Over het beroep
Wat doet een tolk
In 1984 is de eerste opleiding voor tolken gebarentaal gestart. Sinds 1997 volgt elke tolk de vierjarige HBO-bachelor opleiding aan de Hogeschool Utrecht. Naast de vierjarige opleiding, worden er in Nederland op diverse plaatsen cursussen Nederlandse Gebarentaal gegeven.
​
Horende mensen gebruiken gesproken taal om te communiceren. Veel dove mensen gebruiken daar gebarentaal voor. Een tolk gebarentaal verzorgt de communicatie tussen dove en horende mensen. De tolk vertaalt tussen twee talen, ongeacht de modaliteit van hetgeen vertaald moet worden. Dit doet een tolk gebarentaal overal waar communicatie nodig is tussen dove of slechthorende mensen en horende mensen. De situaties lopen uiteen van een doktersbezoek, een vergadering en een kerkdienst tot een (inter)nationaal congres.
​
Dove mensen hebben verschillende vormen van communiceren:
-
Nederlandse Gebarentaal (NGT)
-
Nederlands met ondersteunende Gebaren (NmG)
-
Sommige dove mensen geven de voorkeur aan spreken en spraakafzien.

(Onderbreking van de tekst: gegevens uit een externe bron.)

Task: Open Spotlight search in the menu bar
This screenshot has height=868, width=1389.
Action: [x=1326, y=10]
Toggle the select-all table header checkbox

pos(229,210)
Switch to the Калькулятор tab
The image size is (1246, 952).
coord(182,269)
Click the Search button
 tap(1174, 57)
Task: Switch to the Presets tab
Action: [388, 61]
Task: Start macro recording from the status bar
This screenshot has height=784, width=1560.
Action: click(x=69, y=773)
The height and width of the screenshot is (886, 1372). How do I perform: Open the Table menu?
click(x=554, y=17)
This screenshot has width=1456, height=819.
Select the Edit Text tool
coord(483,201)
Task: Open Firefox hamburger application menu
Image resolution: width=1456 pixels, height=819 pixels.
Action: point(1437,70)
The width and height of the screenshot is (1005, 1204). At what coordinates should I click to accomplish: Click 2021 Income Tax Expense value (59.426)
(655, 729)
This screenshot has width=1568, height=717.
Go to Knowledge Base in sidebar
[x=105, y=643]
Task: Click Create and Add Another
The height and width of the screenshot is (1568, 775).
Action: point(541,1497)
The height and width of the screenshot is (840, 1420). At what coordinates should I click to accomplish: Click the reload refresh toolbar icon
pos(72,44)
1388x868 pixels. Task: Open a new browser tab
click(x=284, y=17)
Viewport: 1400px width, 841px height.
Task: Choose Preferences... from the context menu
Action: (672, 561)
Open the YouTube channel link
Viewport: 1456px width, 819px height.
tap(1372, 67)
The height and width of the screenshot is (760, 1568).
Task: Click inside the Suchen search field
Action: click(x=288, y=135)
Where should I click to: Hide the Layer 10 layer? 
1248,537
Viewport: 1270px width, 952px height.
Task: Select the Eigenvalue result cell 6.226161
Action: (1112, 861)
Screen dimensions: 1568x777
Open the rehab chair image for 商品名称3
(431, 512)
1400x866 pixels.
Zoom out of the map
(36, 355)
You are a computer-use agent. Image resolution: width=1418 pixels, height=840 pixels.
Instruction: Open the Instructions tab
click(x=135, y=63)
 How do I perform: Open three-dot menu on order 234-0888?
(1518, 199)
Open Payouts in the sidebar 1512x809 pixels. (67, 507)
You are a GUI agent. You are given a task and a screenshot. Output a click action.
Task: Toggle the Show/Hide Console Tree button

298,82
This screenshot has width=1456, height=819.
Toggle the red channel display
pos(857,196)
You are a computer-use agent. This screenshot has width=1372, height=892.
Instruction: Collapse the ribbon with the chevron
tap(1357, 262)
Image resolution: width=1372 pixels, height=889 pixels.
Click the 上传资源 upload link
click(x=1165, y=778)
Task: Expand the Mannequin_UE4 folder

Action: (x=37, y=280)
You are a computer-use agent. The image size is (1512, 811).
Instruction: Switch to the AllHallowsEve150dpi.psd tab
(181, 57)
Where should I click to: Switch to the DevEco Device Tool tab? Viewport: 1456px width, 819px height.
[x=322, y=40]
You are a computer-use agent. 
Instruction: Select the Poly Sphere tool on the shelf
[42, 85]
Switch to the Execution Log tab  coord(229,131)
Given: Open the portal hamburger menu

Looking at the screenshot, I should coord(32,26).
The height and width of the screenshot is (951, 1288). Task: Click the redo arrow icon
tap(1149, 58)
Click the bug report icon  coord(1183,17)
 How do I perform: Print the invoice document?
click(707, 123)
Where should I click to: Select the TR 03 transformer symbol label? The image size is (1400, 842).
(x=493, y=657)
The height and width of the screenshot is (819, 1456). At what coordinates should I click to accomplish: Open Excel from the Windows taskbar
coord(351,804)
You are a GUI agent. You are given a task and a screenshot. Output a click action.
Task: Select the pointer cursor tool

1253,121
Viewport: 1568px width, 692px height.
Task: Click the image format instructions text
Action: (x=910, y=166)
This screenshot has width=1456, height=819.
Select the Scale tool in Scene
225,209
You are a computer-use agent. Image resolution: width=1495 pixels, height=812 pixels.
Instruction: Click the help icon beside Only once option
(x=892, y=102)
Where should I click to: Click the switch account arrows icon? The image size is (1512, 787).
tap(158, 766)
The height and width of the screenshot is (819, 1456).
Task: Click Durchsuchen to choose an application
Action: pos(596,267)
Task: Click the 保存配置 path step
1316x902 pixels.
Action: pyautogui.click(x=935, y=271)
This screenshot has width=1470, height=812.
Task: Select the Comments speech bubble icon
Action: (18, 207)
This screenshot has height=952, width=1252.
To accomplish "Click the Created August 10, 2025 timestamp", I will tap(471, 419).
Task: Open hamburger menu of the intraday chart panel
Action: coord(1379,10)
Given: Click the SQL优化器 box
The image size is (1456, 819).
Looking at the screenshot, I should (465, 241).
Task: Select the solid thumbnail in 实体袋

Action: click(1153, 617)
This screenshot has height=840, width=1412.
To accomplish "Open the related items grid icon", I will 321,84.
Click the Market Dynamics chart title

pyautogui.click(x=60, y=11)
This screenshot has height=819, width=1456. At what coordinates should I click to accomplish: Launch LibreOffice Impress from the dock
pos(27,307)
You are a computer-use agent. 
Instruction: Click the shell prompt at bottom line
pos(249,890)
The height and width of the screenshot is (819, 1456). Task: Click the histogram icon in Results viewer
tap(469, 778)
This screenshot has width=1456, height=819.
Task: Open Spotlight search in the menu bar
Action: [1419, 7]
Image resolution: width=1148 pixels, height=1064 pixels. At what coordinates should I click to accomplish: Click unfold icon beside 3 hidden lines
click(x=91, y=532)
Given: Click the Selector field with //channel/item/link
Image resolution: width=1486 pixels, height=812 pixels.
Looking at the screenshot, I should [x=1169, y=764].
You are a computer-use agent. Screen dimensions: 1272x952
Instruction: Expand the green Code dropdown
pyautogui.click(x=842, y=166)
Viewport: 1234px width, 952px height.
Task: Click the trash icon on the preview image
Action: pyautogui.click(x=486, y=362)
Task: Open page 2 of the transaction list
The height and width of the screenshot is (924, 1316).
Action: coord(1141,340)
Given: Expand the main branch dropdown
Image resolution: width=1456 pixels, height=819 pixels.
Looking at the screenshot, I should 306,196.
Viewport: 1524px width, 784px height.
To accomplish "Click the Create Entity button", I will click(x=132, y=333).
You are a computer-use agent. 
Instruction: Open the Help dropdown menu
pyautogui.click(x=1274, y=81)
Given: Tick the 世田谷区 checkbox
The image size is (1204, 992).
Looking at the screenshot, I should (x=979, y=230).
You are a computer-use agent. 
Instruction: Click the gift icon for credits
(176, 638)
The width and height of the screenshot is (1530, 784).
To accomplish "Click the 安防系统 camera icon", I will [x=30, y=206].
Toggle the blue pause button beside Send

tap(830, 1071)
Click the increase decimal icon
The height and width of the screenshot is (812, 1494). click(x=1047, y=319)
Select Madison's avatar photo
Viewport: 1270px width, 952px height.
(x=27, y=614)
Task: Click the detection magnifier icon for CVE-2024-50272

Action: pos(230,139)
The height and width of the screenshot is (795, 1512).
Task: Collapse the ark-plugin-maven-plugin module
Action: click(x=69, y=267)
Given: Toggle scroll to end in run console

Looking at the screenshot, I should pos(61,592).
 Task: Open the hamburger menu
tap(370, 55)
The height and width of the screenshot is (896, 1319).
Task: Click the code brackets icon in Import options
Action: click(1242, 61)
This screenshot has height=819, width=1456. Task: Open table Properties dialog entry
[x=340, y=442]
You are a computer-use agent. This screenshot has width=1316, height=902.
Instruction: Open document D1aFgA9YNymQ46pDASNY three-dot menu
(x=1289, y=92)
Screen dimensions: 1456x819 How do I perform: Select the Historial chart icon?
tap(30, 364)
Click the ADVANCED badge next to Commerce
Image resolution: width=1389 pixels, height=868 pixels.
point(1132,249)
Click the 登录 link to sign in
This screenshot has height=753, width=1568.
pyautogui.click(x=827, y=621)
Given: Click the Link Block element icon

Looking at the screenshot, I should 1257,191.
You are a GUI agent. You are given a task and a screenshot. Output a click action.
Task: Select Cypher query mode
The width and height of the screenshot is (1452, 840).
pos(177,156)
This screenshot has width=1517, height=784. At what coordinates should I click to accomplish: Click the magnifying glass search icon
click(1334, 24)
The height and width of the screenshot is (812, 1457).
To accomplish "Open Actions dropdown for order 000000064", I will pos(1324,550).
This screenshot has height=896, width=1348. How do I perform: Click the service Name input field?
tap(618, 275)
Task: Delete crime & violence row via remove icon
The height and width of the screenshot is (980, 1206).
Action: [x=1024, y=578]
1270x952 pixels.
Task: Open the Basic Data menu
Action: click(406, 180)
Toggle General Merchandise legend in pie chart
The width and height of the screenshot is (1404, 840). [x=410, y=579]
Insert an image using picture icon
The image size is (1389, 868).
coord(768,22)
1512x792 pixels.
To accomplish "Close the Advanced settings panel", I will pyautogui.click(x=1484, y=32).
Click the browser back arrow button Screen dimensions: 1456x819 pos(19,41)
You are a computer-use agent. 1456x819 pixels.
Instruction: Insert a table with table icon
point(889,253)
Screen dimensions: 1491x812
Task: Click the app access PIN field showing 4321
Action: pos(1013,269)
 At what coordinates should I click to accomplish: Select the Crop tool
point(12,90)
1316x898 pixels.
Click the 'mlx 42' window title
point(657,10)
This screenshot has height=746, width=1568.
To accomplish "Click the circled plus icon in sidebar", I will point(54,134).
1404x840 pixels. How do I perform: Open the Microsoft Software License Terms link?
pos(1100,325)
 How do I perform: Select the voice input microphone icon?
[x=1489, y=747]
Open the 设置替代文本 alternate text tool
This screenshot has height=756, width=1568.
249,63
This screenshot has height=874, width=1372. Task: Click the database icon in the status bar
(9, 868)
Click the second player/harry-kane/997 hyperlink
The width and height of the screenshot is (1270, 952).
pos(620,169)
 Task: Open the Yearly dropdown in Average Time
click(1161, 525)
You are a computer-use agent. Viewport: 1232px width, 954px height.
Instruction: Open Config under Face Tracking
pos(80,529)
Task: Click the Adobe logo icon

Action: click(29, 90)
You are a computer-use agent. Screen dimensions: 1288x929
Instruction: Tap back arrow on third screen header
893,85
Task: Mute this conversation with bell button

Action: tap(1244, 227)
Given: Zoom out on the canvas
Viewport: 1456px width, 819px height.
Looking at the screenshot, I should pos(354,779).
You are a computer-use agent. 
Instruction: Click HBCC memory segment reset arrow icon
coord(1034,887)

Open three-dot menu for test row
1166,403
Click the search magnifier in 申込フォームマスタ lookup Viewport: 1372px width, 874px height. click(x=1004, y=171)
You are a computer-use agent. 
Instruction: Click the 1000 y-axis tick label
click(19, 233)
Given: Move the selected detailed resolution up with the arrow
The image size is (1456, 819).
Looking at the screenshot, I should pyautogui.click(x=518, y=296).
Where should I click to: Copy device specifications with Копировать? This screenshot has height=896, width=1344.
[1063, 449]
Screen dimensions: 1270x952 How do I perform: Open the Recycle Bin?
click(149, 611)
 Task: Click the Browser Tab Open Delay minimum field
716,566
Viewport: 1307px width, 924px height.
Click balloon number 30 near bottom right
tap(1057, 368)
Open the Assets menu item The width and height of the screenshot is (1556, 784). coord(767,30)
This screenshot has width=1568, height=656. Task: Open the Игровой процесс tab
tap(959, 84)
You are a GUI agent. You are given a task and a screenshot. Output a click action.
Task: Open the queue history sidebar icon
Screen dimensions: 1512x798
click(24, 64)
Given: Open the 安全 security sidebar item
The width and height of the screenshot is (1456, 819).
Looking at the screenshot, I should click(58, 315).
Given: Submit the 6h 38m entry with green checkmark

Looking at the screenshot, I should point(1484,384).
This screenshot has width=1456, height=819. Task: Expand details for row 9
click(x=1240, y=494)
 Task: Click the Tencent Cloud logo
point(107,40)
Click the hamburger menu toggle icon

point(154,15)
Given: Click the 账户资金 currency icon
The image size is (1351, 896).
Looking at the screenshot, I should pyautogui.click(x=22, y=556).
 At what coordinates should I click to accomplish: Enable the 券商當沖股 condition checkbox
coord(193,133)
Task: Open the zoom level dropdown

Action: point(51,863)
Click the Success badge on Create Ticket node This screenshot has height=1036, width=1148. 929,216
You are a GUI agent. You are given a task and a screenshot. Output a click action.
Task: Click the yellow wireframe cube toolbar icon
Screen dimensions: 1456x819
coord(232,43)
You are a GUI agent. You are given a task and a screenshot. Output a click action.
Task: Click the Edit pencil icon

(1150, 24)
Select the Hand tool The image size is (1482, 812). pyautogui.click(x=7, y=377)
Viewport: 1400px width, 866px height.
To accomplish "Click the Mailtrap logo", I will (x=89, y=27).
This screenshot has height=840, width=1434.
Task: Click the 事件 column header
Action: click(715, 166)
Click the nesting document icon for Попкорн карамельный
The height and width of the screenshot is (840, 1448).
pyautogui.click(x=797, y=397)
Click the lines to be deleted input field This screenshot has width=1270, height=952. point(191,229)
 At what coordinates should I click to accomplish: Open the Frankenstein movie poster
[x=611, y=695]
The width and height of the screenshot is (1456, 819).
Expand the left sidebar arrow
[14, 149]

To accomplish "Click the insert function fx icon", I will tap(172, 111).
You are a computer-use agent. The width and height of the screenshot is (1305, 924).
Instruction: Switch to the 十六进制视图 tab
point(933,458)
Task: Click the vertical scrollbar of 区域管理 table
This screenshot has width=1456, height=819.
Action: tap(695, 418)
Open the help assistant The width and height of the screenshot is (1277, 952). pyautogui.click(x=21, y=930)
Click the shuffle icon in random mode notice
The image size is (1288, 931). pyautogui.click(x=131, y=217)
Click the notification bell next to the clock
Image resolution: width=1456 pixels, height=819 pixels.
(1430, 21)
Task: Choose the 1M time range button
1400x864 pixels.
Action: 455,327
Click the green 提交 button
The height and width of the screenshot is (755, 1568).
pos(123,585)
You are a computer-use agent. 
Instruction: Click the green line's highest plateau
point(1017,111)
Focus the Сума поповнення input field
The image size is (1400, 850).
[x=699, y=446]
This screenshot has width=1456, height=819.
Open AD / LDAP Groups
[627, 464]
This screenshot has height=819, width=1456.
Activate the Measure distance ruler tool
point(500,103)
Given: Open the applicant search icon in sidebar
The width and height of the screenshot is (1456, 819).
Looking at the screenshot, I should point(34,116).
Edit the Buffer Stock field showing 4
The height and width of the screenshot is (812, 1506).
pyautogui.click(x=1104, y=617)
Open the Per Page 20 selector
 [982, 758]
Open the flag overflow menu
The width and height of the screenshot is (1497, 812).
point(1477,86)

Tolken voor doofblinde mensen
Een tolk gebarentaal tolkt ook voor doofblinde mensen. Een tolk voor doofblinde mensen kan op verschillende manieren tolken. Dit is afhankelijk van het restgehoor van de doofblinde persoon en het moment waarop hij een auditieve en/of visuele handicap kreeg. Tolkmethoden die in Nederland gehanteerd worden, zijn:
​
-
Duidelijk spreken in apparatuur
-
Oraal tolken (duidelijk articuleren zonder stem te gebruiken).
-
Gebaren binnen een kleine gebarenruimte.
-
Vingerspelling in de lucht.
-
Typen op een computer (die verbonden is met een computer met brailleregel).
-
Vingerspelling in de hand voor (vrijwel) volledig doofblinde mensen.
-
Vierhandengebaren voor (vrijwel) volledig doofblinde mensen die de gebarentaal beheersen.
Wat doet een doofblindentolk?
-
Tolken: vertalen wat de doofblinde mist doordat hij geen spraak verstaat.
-
Beschrijven: weergeven wat de doofblinde mist doordat hij niet (voldoende) kan waarnemen. Het is onmogelijk alles te beschrijven. Daarom wordt dit vaak beperkt tot het beschrijven van de tolkomgeving (waar zitten de aanwezigen, waar is de kapstok, waar is het toilet, waar is de deur, etc.), het beschrijven van de aanwezigen wanneer dit relevant is en het beschrijven van de emoties die een rol spelen in de tolksituatie.
-
Begeleiden: dit varieert van het ophalen van de doofblinde persoon tot het aanwijzen wie er spreekt en waar de koffie staat.
Waarom teamtolken?
Vooral vingerspelling in de hand en Vierhandengebaren zijn fysiek erg zwaar voor de tolk. Om bij vingerspelling kwaliteit en snelheid te kunnen garanderen, moet de tolk regelmatig pauzeren. Dit om de spieren los te kunnen maken. Is de boodschap complex van aard? Dan zijn meerdere tolken nodig, zodat zij elkaar kunnen aanvullen en ondersteunen. Bijvoorbeeld doordat de ene tolk de tekst samenvat en de andere tolk vingerspelt. Bij Vierhandengebaren wisselt de tolk gebaren af met vingerspelling in de hand en vult deze aan met bijvoorbeeld informatie over de mimiek. Hierdoor gaat het vertalen langzamer dan het gewoon vertalen in NGT. Om de snelheid van de vertaling hoog te kunnen houden, is afwisseling tussen meerdere tolken nodig.
​
Het is voor veel doofblinden onontbeerlijk een team tolken te hebben om te kunnen deelnemen aan de maatschappij. Werkt een tolk voor doofblinde mensen, dan moet zij voortdurend keuzes maken over wat zij wel/niet tolkt en beschrijft. In de beroepscode voor doofblindentolken staat vermeld dat zij 'zoveel mogelijk' zullen tolken.
Het werken in een team bevordert het gesprek over keuzes die gemaakt zijn en de juistheid van genomen beslissingen. En dat is belangrijk, omdat een doofblinde persoon alleen feedback kan geven op de informatie die hij ontvangt.